The heart is a muscle and enough pressure on it will stop it from beating.
Some say the heart is just like a wheel.
Cowards scared of crowds now. Canada is screwed.
Colonialista, you clearly don’t understand Korea or Koreans.
First of all, they are smart enough to have a five year term limit and unseat their presidents for corruption, which they’ve done.
This tragic event was poor planning, lots of drinking, bottle-necking people in old neighbourhoods and no crowd control.
Canada is as collectivist as it gets and no one, not even the amoebae who vote for Justin, would get stuck in a crowd like that.
Yup.
Most dicey crowd situation I was in was at an Ozzy concert in the 1990s: Ozzy was singin’ away, then his voice broke, and he walked off the stage.

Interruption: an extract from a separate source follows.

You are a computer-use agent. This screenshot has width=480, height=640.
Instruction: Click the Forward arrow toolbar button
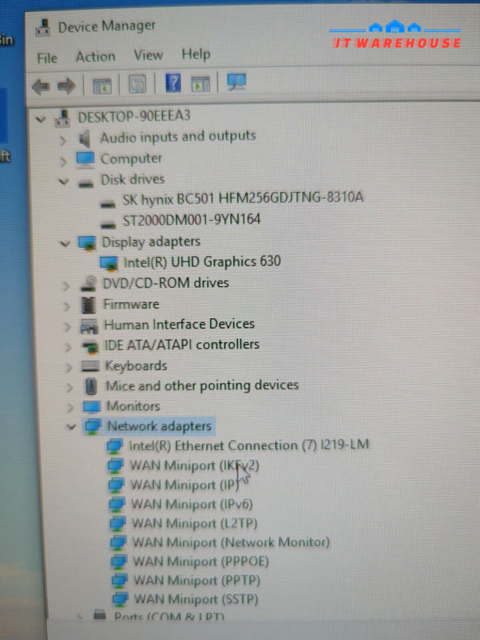pos(67,86)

I was near the sound/security booth on the floor, so I went and asked them what was goin’ on. Security didn’t have a clue, so I told him he better find out fast, or he’ll have a mob of over 15 000 angry people on his hands, that got him on his radio, so I found out that the show was over, and me and my buds left, telling other folk the news as we went. They announced the show was over as I hit the exit. Ozzy fans, being of a civilized bent, left in an orderly fashion.